Researchers from the Google Project Zero team have discovered CVE-2020-17087, an actively exploited zero-day affecting Windows 7, 8, and 10. The particular vulnerability was under a 7-day disclosure deadline due to the fact that it’s already used in the wild, so it was reported to Microsoft last week and publicized just now. The software vendor estimates the release of a fixing patch to November 10, so this hasn’t been fixed yet.
The flaw concerns the ability to run code on target Windows systems remotely, resides in the cng!CfgAdtpFormatPropertyBlock function and is caused by a 16-bit integer truncation issue. Google’s team has also shared a proof of concept snippet, demonstrating how the sandbox escape trick works.
The vulnerability is chained with a Chrome zero-day, CVE-2020-15999, which is where the attacker would start from. The web browser is where the sandbox escape actually takes place, and that bug has been patched in Chrome v 86.0.4240.111, which was released on October 20, 2020.
This practically means that there’s no way for the hackers to reach the Windows flaw through Chrome anymore, even if the OS remains unpatched. It also means that updating your Chrome browser should be considered essential - otherwise, the chain is still there. If you’re using a Chrome-based browser, the same risks apply if the relevant update hasn’t reached you yet.

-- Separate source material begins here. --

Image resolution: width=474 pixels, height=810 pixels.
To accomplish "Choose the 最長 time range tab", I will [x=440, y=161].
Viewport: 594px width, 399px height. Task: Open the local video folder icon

The Director of Google’s Threat Analysis Group has clarified that the attacks they monitored aren’t related to the U.S. election. Zero-days are discovered, weaponized, and exploited by highly sophisticated and capable hackers who make their own way in systems and networks instead of relying on “canned” solutions and tools. However, Google hasn’t given any more details about the actors yet.
If you’re still using the out-of-support Windows 7, this is yet another critical flaw that is added to the list of dangerous and highly-risky bugs that will never be fixed for the operating system. If you’re looking for a way out, consider your options and pick something that’s actively supported and secure.